[Sprawdź zrozumienie]:
1: Odpowiedz na podstawie recenzji powieści „Carrie”:
(a) Ile stron liczy książka?
(b) Pod jakimi pseudonimami wydawał książki Stephen King?
(c) Ile osób zginęło podczas „Nocy Zagłady”?
2: Akapit recenzji powieści „Carrie” zaczynający się od słów „Carrietta White mieszka ze swoją matką” przedstaw w formie krótkiej listy z jego najważniejszymi faktami.
3: Podejmij recenzję powieści „Carrie” od miejsca, w którym się kończy, i napisz jej dalszy ciąg.

[Tekst źródłowy]:
„Carrie”
Tytuł: „Carrie”
Autor: Stephen King
Wydawnictwo: Prószyński i S-ka
Liczba stron: 208
Data wydania: 2013
ISBN: 978-83-7839-631-4
Ocena: 7/10
Data przeczytania: 14 października 2013
Stephen King to znany na całym świecie amerykański pisarz. W jego dorobku literackim znajdują się głównie powieści grozy, ale nie brak też powieści obyczajowych. Wydawał książki także pod pseudonimami Richard Bachman czy John Swithen. Po przeczytaniu najnowszej książki Stephena Kinga – „Doktor Sen” – postanowiłam sięgnąć po kolejną jego powieść, która w dniu dzisiejszym wchodzi do kin w nowej odsłonie.
Carrietta White mieszka ze swoją matką. Jest zwykłą dziewczyną, nijaką z wyglądu, nielubianą przez znajomych z powodu bycia inną od wszystkich. Poniżana i wyśmiewana przez kolegów i koleżanki niewytrzymała i w wieku 16 lat wybuchła… Ale zanim to się stało odkryła w sobie rosnącą siłę, zdolności telekinetyczne, które pozwalały jej poruszać różne obiekty. Gdy Carrie zostaje zaproszona na bal przez jednego z najprzystojniejszych chłopaków w szkole, myśli, że to sen. Ale postanawia dać sobie szansę, chce przemienić się z brzydkiego kaczątka w łabędzia. Chce zacząć żyć swoim życiem i oderwać się od matki, która spędza całe dnie na opętańczej modlitwie. Jednak szczęśliwe chwile nastolatki nie potrwają długo. Jaki koszmar zgotują Carrie rówieśnicy i… jak ona im się odwdzięczy?
Co mogę powiedzieć o „Carrie”? Jest to nowelka, najbardziej takie określenie mi pasuje, która utrzymana w klimacie horroru porusza trudne tematy, takie jak: brak ciepła rodzinnego, dewotyzm czy brak akceptacji przez osoby z najbliższego otoczenia. Rozdziały przeplatają fragmenty paranaukowych rozpraw na temat telekinezy, studium psychologicznego Carrie oraz rekonstrukcji wydarzeń z „Nocy Zagłady”, kiedy to zginęło 440 osób, a miasteczko Chamberlain stało się piekielną krainą, gdzie żywioły staczały walkę z panikującymi ludźmi. Ale między całą tą ludzką tragedią, miała miejsce jeszcze jedna, prywatna tragedia Carrie.

[Dane wejściowe]:
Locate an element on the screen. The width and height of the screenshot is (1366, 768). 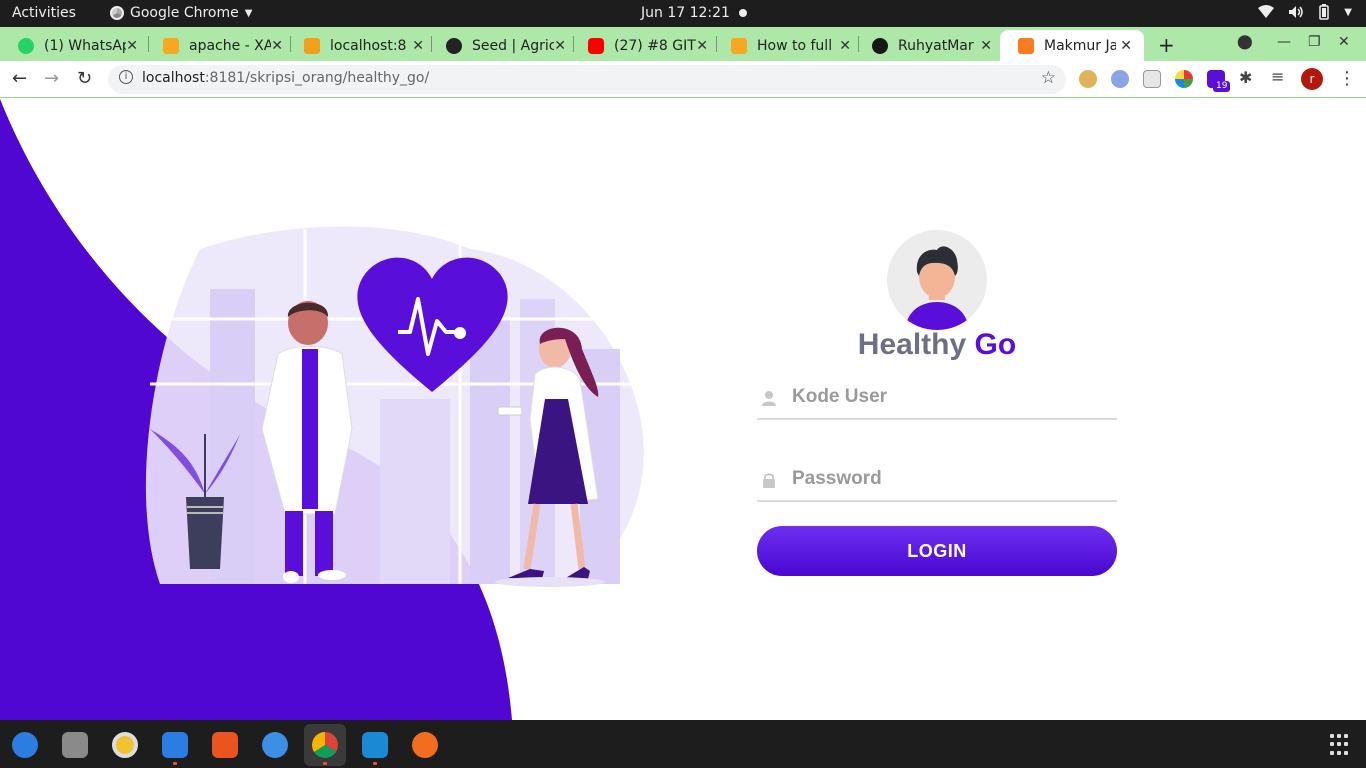
tab-search-icon: ⬤ is located at coordinates (1245, 42).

[Odpowiedzi]:
1:
(a) 208.
(b) Richard Bachman i John Swithen.
(c) 440.

2:
- Carrietta White mieszka z matką, która całe dnie spędza na opętańczej modlitwie.
- Jest zwykłą, nijaką z wyglądu dziewczyną, nielubianą, bo różni się od wszystkich. Koledzy i koleżanki ją poniżają i wyśmiewają.
- Odkrywa w sobie zdolności telekinetyczne, które pozwalają jej poruszać różne obiekty.
- W wieku 16 lat nie wytrzymuje i wybucha.
- Jeden z najprzystojniejszych chłopaków w szkole zaprasza ją na bal. Carrie postanawia dać sobie szansę i oderwać się od matki.
- Jej szczęśliwe chwile nie trwają jednak długo.

3:
Stephen King dużą uwagę skupił na kreowaniu głównej bohaterki i jej matki. Matka Carrie, Margaret, szybko straciła męża i wyparła z pamięci akt seksualny, który oznaczał dla niej grzeszne i godne potępienia praktyki. Margaret odgrywa rolę kapłana w domowej roboty świątyni, a dziewczynka ma sprawować rolę wiernych. Kobieta uważa, że wszystkie jej uczynki są dobre i pragnie przestrzec przed złem świata swoją córkę, zamykając ją w małej komórce. Carrie natomiast mimo całej miłości do matki, nie jest w stanie jej zrozumieć i pragnie żyć własnym życiem.
Widziałam zapowiedź filmu i po tych kilku minutach już mogę powiedzieć, że reżyser pozmieniał pewne (moim zdaniem) znaczące fakty jak np. kolor sukienki na bal Carrie (chociaż to też jest zmienione w pierwszej ekranizacji). Ale film z czystej ciekawości mam zamiar obejrzeć.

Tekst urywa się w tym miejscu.